В очередную вешну отмерил Иван для него на пашне всего лишь осьминник; это так четверть десятины зовется. И выбрал-то самую неурожайную полосу, с краю от леса. Ладно-де, для обучения и эта сойдет. Небось, пока не освоится, не натореет, почнет сеять семена: где густо, где пусто, где нет ничего.

Сам он, Заруба-то, выходил с лукошком на пашню всегда пораньше с утра, чтобы разбросать семена на волглую землю, ветром не обдутую, солнышком не просушенную.

То же и Гриньке велел:

— Не мешкай! Каждое зернышко положи в уютное гнездышко.
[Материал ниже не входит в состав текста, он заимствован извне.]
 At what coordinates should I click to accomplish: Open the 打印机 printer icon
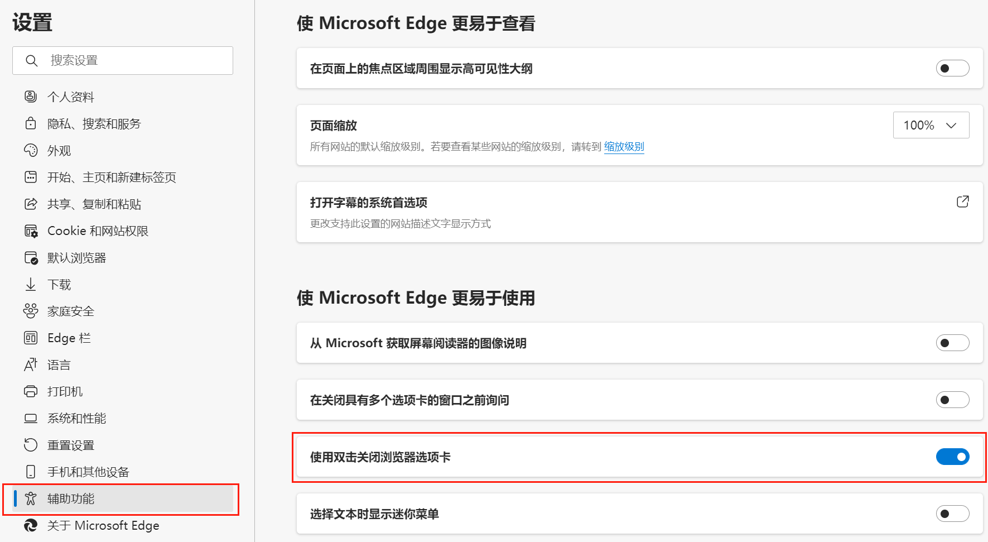coord(31,391)
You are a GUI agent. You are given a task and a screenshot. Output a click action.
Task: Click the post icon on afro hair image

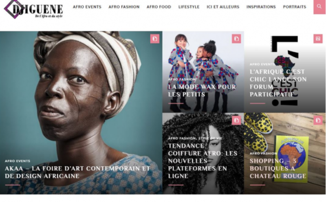pos(236,120)
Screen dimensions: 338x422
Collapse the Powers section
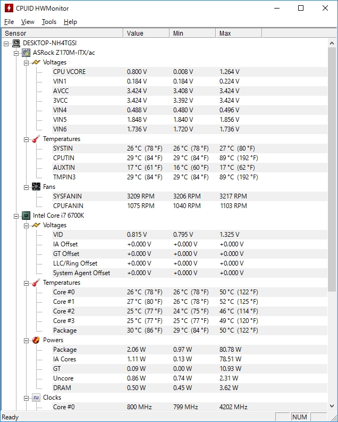(26, 340)
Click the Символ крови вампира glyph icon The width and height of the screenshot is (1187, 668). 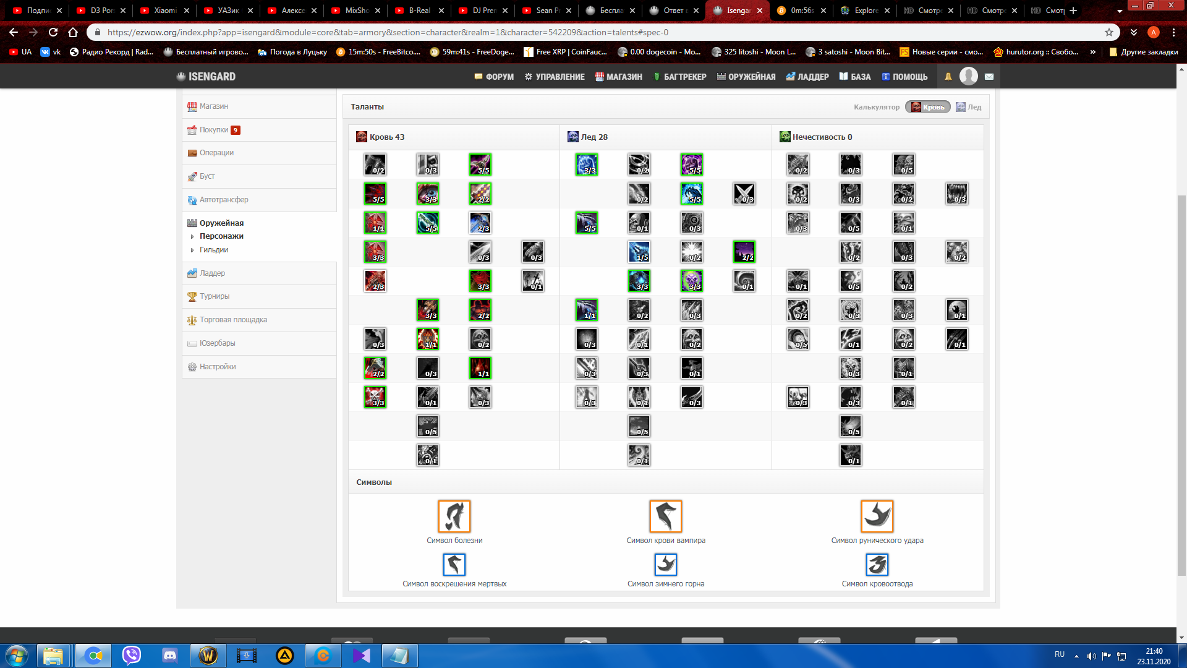click(665, 516)
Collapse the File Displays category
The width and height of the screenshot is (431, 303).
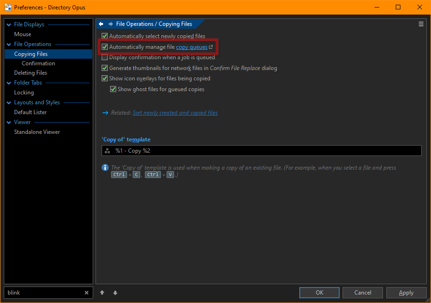click(x=8, y=24)
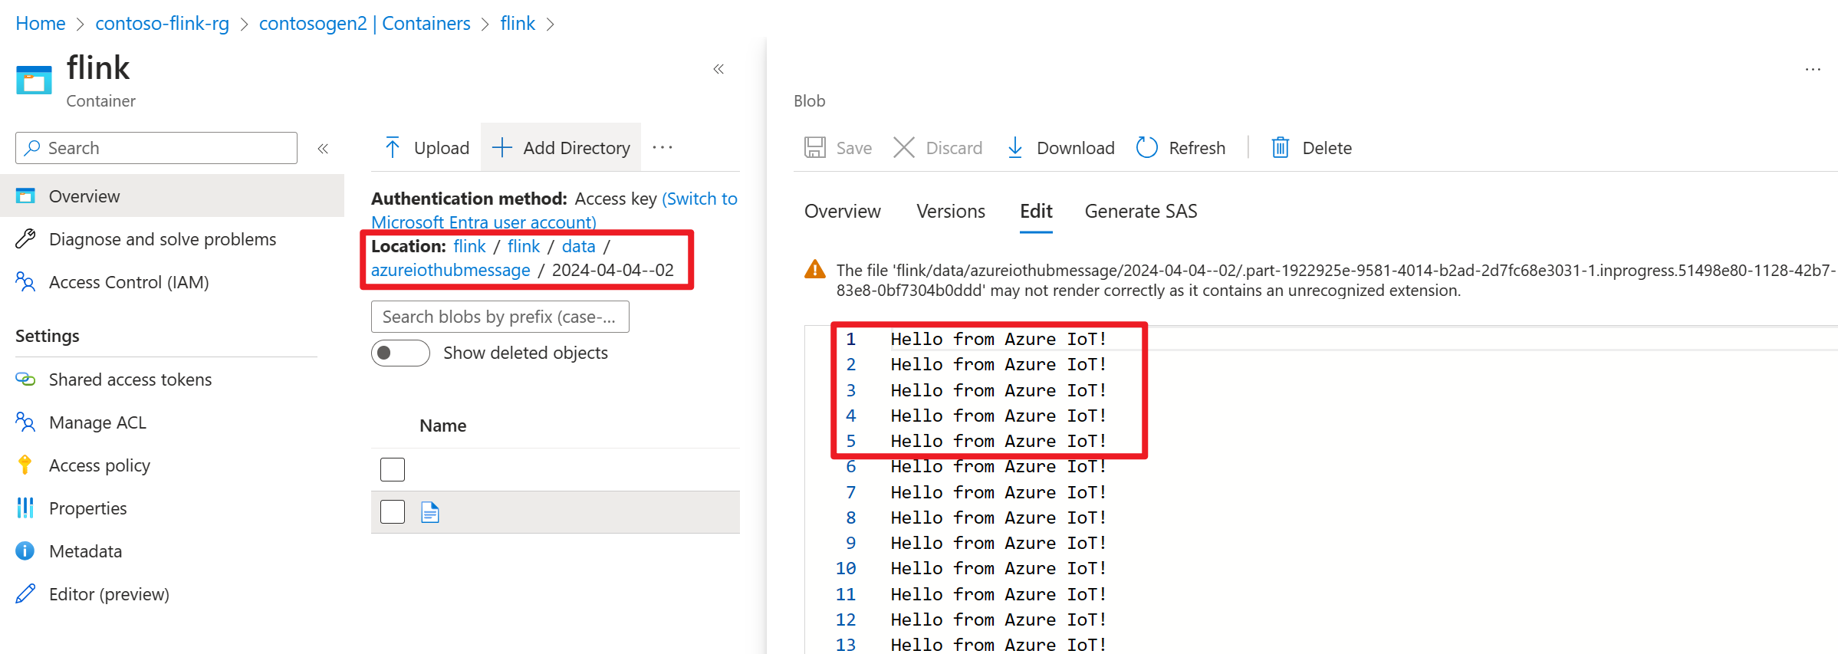This screenshot has width=1838, height=654.
Task: Click the Download blob icon
Action: [x=1014, y=147]
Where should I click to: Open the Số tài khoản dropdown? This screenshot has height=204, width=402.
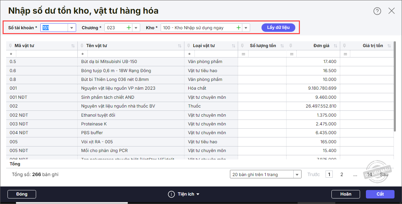click(x=72, y=28)
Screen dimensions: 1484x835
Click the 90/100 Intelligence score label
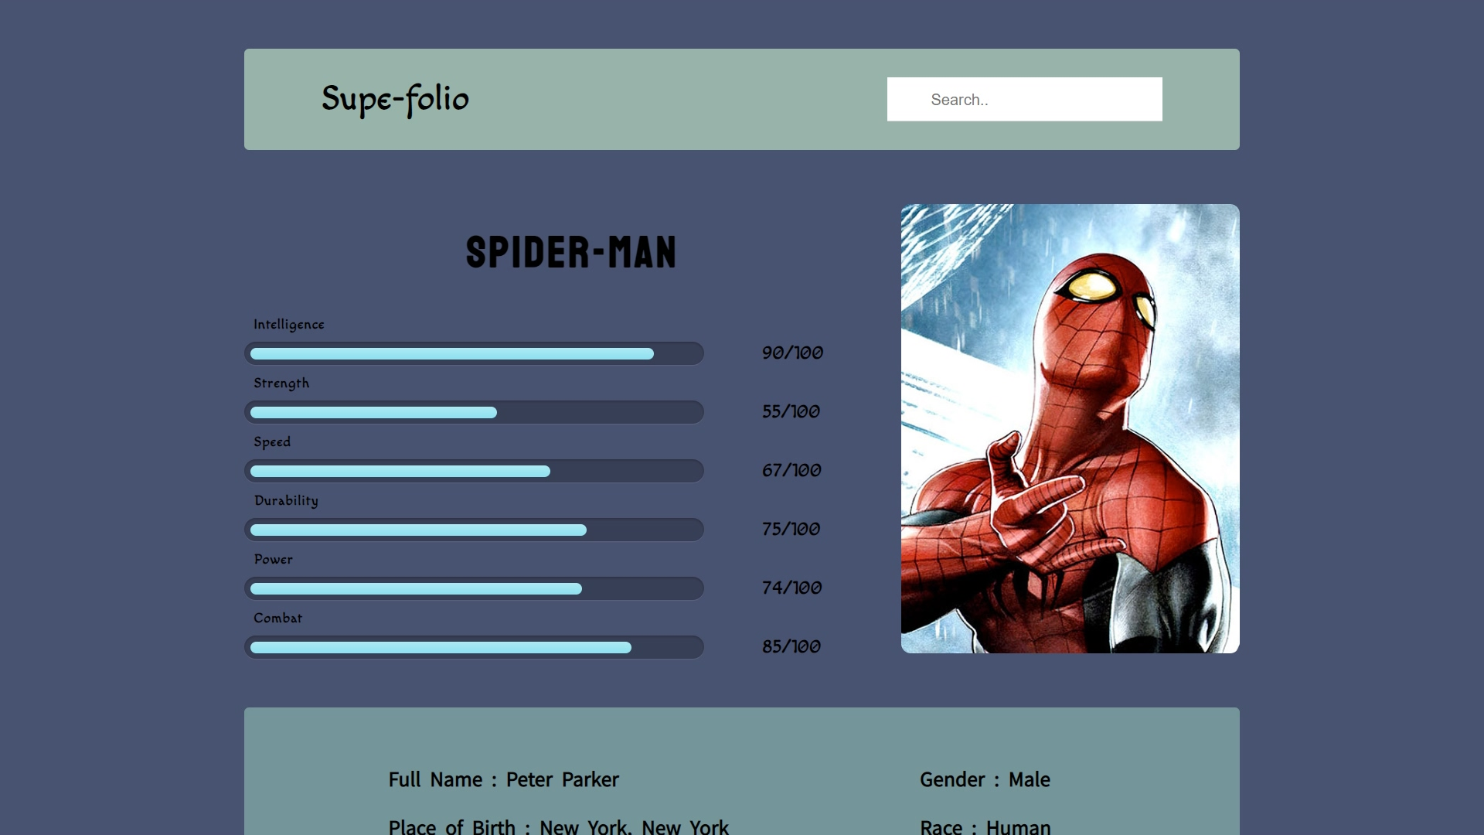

Оно скорей прорастет. Нагреби в лукошко семян — и айда со мной вместе. Надо ведь еще после сева успеть пашню заборонить, не то птицы склюют.

Парень сроду отцу не перечил, а на этот раз не послушался: по бороздам босиком походил, оглядел тучки на небе.

— Земля еще холодит. И Сиверко вот-вот раздурится, может снегу нагнать. День-два обождем!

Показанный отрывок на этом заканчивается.